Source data
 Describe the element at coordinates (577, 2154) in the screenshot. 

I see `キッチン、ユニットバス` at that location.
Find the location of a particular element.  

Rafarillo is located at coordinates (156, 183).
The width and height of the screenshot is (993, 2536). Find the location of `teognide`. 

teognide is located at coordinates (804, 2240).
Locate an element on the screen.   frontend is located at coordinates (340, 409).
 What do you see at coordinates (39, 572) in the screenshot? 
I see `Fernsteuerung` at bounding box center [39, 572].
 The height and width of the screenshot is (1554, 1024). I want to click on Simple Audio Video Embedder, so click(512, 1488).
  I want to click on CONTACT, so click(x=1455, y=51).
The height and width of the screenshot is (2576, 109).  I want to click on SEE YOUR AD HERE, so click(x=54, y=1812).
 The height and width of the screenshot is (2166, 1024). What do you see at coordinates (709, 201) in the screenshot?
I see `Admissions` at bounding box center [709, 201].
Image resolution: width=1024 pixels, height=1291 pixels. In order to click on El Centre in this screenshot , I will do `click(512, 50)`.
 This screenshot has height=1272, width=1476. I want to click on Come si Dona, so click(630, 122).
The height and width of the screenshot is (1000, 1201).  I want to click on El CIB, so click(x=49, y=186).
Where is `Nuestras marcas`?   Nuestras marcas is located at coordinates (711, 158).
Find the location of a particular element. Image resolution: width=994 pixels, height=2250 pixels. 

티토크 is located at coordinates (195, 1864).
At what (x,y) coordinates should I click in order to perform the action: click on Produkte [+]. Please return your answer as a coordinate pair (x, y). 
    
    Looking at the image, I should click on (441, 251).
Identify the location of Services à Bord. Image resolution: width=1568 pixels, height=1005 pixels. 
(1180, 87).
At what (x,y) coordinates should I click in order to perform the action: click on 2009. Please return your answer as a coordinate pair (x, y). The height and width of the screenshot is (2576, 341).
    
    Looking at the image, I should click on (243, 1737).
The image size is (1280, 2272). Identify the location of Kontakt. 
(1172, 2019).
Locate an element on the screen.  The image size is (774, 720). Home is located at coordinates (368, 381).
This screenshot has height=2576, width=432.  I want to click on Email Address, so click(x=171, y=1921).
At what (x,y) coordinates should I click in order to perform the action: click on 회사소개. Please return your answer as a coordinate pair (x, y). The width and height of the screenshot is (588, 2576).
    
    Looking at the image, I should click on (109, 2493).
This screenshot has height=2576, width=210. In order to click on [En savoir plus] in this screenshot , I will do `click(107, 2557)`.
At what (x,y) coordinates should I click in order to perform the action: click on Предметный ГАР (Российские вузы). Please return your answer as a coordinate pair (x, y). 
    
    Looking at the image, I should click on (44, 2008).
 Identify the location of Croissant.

WHAT YOU HAVE TO DO - Pick out every line of the data above that contains the string "size" and copy each one. Case counts.

CORRECT RESULT -
The image size is (1280, 2272). Identify the location of Kontakt. 
Locate an element on the screen.  The image size is (774, 720). Home is located at coordinates (368, 381).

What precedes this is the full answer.